Dual Beats, Distributable EPS, And The Dividend Coverage
Interest income at $336.47 million was ahead of its year-ago comp by 30% to drive net interest income of $107.29 million. This was a growth of 8% and meant a diluted EPS of $0.41 per share, a 5 cents per share increase from the year-ago period. A 98% increase in other revenue and an $18.65 million provision for credit losses, up a huge 720% from the year-ago period, were core drivers of the performance of diluted EPS. It's important to note that both net interest income and EPS beat analyst consensus respectively by $8.95 million and $0.06 per share. The selloff post-earnings makes little sense against dual beats and distributable EPS of $0.55 which covered the dividend by 128%, a roughly 78% payout ratio.

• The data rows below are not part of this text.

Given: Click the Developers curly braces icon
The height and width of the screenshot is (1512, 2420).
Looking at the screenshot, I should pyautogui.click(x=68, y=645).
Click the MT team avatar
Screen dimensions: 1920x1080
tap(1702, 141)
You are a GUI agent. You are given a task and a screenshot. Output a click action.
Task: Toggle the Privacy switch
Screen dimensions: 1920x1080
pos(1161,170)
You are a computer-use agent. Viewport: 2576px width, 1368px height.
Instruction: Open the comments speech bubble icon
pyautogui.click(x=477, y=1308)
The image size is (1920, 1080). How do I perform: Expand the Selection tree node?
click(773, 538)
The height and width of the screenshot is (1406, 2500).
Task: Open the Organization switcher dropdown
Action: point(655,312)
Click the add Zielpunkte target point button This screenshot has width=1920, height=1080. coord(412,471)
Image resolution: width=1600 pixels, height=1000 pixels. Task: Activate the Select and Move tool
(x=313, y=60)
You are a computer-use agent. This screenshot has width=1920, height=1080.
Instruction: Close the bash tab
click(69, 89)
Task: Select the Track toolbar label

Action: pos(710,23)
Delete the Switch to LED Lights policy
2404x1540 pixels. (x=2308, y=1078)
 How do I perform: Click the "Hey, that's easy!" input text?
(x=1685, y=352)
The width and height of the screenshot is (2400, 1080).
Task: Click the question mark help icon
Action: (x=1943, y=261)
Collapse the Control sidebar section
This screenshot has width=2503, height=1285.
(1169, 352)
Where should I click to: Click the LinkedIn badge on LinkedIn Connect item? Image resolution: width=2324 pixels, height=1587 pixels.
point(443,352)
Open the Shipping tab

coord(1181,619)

Hence, the mREIT continues to generate earnings well in excess of the quarterly dividends in spite of broader macro headwinds. Critically, book value at the end of the third quarter came in at $12.73 a share , up 2% versus the end of the prior fiscal year with Arbor seeing steady book value growth over the last three years despite it being a period highly defined by disruption and volatility. What point would I concede to the Bears? I don't think we will see another dividend hike until a concrete dovish pivot from the Fed. There are two more FOMC meetings left to close out 2023 and it's likely the Fed will once again keep open the possibility of another rate hike at the December meeting. However, assuming no further inflationary shocks, a full dovish pivot and an end to further rate hikes would help catalyze broad upside with investor sentiment on REITs.
Book Value Strength And A Rare Discount
Arbor has rarely ever traded hands at a discount to book value. The current 13 cents per share discount to book is rare but could of course move deeper as it did during the early 2020 pandemic collapse. The REIT's ability to maintain book value strength against the last three years is terrific. Arbor is one of the few tickers in the mREIT space where book value has trended upwards, partially owing to a history of consistent earnings above its dividend. The mREIT has booked roughly $70 million in CECL reserves across its platform over the last 9 months, a headwind that has still not prevented book value per share growth.
There was around $1.15 billion in agency loan originations during the third quarter, down sequentially from $1.42 billion in the second quarter with Arbor's investment portfolio at $13.1 billion at the end of the third quarter. This had an all-in yield of 9.12%, up 5 basis points from 9.07% at the end of the second quarter. In any other market conditions, the commons would have rallied on the back of these results. The dire macro backdrop will continue to drive the near-term performance with Arbor forming a hold against this.